Reproduce word for word the lines of the data below, from the line containing "The height and width of the screenshot is (643, 1353)." through the final line of the data.
#####
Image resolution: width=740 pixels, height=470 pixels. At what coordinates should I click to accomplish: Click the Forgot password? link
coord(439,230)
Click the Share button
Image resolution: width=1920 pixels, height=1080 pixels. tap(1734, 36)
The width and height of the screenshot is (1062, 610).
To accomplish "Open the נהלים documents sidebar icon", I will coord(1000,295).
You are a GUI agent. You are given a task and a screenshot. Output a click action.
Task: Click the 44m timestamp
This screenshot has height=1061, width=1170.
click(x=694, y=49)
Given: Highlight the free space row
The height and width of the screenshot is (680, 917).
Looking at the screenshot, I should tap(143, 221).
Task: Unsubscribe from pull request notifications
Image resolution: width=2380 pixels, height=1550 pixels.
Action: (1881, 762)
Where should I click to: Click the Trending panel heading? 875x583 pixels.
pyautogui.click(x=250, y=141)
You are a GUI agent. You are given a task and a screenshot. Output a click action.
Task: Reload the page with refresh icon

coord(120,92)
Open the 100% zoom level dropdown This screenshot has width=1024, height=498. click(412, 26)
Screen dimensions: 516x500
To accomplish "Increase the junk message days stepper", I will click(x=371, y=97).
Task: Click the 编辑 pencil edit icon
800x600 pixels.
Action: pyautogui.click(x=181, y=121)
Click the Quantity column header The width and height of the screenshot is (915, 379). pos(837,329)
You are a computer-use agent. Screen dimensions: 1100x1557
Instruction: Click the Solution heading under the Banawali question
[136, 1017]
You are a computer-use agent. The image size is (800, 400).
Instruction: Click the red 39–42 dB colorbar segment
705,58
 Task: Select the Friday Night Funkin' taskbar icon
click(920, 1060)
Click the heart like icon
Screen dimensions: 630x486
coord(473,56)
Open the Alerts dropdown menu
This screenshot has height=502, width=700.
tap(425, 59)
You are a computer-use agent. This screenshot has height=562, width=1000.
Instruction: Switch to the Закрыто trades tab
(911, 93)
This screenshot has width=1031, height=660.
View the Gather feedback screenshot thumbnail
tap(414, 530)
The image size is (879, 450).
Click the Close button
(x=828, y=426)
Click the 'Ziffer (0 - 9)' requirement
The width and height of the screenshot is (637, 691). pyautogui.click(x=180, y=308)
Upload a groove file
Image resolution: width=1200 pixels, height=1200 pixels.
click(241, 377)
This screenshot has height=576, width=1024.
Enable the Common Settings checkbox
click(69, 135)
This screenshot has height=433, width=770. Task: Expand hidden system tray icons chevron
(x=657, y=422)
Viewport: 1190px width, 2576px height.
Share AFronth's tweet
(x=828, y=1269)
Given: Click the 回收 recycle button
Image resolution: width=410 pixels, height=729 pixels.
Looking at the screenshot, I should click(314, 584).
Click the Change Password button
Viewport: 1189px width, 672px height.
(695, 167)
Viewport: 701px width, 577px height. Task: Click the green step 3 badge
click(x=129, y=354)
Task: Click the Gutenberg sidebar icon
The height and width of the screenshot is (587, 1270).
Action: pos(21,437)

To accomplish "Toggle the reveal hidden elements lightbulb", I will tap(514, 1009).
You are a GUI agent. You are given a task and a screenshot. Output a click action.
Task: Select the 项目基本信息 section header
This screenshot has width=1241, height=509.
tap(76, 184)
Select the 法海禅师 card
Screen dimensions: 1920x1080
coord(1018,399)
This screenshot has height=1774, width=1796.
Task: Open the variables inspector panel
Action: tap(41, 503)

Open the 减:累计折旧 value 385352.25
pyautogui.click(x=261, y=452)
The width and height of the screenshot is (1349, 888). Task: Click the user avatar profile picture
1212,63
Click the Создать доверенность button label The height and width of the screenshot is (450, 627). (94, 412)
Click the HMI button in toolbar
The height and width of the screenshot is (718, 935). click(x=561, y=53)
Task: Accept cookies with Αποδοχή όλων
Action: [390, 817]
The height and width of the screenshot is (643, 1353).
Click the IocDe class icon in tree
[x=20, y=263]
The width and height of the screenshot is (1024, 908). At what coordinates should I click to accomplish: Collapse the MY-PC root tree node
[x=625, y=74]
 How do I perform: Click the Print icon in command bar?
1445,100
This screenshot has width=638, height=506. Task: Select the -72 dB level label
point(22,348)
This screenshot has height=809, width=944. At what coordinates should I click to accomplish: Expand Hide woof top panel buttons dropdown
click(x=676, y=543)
#####
# Answer in full
The height and width of the screenshot is (643, 1353).
Click the IocDe class icon in tree
[x=20, y=263]
The width and height of the screenshot is (1024, 908). At what coordinates should I click to accomplish: Collapse the MY-PC root tree node
[x=625, y=74]
 How do I perform: Click the Print icon in command bar?
1445,100
This screenshot has width=638, height=506. Task: Select the -72 dB level label
point(22,348)
This screenshot has height=809, width=944. At what coordinates should I click to accomplish: Expand Hide woof top panel buttons dropdown
click(x=676, y=543)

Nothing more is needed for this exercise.